The change in the East Asian summer monsoon simulated by the MIROC3.2 high-resolution coupled model under global warming scenarios

Abstract

In order to investigate changes in the East Asian summer monsoon (EASM) under the global warming, the MIROC3.2 (hires) coupled general circulation model (CGCM) developed by the Center for Climate System Research is utilized. The outputs of MIROC3.2 (hires) model have been analyzed using two scenarios; the 20th Century Climate in Coupled Models (20C3M) scenario and the Special Reports for Emissions Scenarios A1B (SRES A1B). Eight Intergovernmental Panel on Climate Change (IPCC) models are also analyzed to compare model performances. It is shown that the simulation skill of MIROC3.2 (hires) for the EASM is relatively superior to these IPCC CGCMs. It has been found that the intensified rain band and the extended duration of the EASM are anticipated with MIROC3.2 (hires) under the global warming in well accordance with previous studies. Especially, the precipitation due to the cumulus convection is predicted to increase more significantly than the precipitation by the large-scale condensation. Due to the increased land-sea thermal contrast in summer under the global warming, water vapor fluxes in the lower troposphere are enhanced. Consequently, the convective instability may be strengthened and thus it leads to the increase of precipitation by cumulus convection.

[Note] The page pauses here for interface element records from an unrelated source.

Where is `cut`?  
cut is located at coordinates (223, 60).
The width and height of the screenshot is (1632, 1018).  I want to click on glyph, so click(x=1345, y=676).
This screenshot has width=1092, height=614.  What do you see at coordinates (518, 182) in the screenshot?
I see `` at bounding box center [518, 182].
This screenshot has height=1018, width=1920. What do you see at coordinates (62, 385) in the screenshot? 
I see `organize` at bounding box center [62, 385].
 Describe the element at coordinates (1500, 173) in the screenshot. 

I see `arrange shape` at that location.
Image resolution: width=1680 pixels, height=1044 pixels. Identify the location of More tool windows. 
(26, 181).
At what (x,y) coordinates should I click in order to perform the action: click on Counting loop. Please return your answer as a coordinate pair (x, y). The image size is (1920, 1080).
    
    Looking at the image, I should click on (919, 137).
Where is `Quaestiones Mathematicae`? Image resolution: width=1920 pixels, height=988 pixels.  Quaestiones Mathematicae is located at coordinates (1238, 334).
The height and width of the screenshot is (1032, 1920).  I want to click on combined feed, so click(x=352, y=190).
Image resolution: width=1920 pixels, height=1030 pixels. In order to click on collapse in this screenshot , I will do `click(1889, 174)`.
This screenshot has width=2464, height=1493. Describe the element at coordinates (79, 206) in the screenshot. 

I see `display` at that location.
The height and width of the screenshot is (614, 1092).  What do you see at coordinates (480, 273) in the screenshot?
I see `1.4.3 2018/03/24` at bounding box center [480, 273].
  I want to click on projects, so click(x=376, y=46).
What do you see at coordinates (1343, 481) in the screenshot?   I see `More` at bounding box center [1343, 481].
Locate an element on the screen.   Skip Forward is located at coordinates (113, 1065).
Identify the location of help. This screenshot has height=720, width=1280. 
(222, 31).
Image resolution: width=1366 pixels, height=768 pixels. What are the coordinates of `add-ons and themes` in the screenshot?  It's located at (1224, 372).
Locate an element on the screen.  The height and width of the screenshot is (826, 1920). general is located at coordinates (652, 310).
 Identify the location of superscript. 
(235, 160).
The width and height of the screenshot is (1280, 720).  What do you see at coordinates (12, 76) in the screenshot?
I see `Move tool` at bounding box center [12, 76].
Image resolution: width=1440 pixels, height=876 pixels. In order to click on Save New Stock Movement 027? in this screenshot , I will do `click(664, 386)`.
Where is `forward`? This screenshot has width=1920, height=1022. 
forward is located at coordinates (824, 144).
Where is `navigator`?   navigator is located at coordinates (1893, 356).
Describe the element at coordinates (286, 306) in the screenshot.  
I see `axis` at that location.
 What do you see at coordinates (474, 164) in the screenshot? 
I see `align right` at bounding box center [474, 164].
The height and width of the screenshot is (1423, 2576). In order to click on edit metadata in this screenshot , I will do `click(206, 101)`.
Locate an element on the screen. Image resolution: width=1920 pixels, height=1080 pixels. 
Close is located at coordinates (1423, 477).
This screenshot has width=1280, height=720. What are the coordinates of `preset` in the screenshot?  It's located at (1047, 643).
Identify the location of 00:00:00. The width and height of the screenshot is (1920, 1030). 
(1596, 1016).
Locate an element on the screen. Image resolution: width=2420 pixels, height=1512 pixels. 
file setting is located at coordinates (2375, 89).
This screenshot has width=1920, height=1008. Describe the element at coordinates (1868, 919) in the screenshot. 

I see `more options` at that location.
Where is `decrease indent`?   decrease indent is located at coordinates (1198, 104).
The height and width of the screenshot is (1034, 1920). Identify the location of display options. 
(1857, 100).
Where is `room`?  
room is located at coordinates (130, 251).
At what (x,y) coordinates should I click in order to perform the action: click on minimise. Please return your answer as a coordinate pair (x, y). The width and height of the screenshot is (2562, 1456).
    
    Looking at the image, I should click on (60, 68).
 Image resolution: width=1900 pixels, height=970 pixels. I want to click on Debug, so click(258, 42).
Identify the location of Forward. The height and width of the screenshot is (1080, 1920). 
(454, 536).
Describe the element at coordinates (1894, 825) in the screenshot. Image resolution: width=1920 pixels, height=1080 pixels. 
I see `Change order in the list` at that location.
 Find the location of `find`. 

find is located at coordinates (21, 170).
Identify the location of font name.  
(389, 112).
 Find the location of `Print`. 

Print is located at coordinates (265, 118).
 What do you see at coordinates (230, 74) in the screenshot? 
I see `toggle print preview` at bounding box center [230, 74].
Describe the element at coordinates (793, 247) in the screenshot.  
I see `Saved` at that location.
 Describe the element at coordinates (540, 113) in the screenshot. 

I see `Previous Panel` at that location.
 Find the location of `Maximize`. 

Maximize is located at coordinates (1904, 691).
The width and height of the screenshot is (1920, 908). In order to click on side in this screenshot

Moreover, the upper tropospheric circulations associated with the EU pattern would lead to the larger interannual variability of precipitation over the EASM region in the future warm climate. In addition, it is found that the relationship between the sea surface temperature over the tropical Pacific Ocean in the wintertime and the summer rainfall over the East Asia may be weakened, suggesting that the predictability of the EASM might become more difficult under the global warming.